▶ [Your goal]:
Quote the smart pointer passage from "Pointer misuse can" up to and including "longer in use.".
[start Passage to read]
Smart pointer

In computer science, a smart pointer is an abstract data type that simulates a pointer while providing added features, such as automatic memory management or bounds checking. Such features are intended to reduce bugs caused by the misuse of pointers, while retaining efficiency. Smart pointers typically keep track of the memory they point to, and may also be used to manage other resources, such as network connections and file handles. Smart pointers were first popularized in the programming language C++ during the first half of the 1990s as rebuttal to criticisms of C++'s lack of automatic garbage collection.^[1]^[2]

Pointer misuse can be a major source of bugs. Smart pointers prevent most situations of memory leaks by making the memory deallocation automatic. More generally, they make object destruction automatic: an object controlled by a smart pointer is automatically destroyed (finalized and then deallocated) when the last (or only) owner of an object is destroyed, for example because the owner is a local variable, and execution leaves the variable's scope. Smart pointers also eliminate dangling pointers by postponing destruction until an object is no longer in use.
[end Passage to read]
[start Stored rows]
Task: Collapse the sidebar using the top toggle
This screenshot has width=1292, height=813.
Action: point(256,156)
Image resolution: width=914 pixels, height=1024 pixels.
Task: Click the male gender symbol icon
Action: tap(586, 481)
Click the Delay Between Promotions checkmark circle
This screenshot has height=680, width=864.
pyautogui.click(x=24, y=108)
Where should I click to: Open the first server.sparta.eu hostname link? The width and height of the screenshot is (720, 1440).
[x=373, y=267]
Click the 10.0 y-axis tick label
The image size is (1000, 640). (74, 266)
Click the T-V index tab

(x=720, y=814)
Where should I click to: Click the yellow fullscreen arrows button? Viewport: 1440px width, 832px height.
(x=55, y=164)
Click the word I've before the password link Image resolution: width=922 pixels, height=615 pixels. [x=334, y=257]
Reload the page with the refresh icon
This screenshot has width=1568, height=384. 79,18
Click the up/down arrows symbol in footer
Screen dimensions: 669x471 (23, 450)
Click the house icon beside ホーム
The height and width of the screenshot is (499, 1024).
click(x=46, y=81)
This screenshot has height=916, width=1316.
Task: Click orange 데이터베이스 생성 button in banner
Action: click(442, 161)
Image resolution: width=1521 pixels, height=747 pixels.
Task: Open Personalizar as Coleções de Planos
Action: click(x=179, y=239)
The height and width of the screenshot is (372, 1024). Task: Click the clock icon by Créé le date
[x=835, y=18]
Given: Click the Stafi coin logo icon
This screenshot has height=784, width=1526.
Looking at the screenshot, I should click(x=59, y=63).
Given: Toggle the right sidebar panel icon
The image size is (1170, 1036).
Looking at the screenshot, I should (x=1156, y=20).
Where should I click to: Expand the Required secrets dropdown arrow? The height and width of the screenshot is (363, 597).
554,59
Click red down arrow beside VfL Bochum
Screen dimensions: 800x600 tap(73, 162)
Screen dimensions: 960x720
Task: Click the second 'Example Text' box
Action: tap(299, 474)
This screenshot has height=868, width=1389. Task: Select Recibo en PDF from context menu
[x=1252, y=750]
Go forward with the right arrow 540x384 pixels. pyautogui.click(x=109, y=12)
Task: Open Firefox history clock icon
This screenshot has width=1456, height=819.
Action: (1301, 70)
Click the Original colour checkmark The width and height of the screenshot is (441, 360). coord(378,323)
[end Stored rows]
▶ [Response for this exercise]:
Pointer misuse can be a major source of bugs. Smart pointers prevent most situations of memory leaks by making the memory deallocation automatic. More generally, they make object destruction automatic: an object controlled by a smart pointer is automatically destroyed (finalized and then deallocated) when the last (or only) owner of an object is destroyed, for example because the owner is a local variable, and execution leaves the variable's scope. Smart pointers also eliminate dangling pointers by postponing destruction until an object is no longer in use.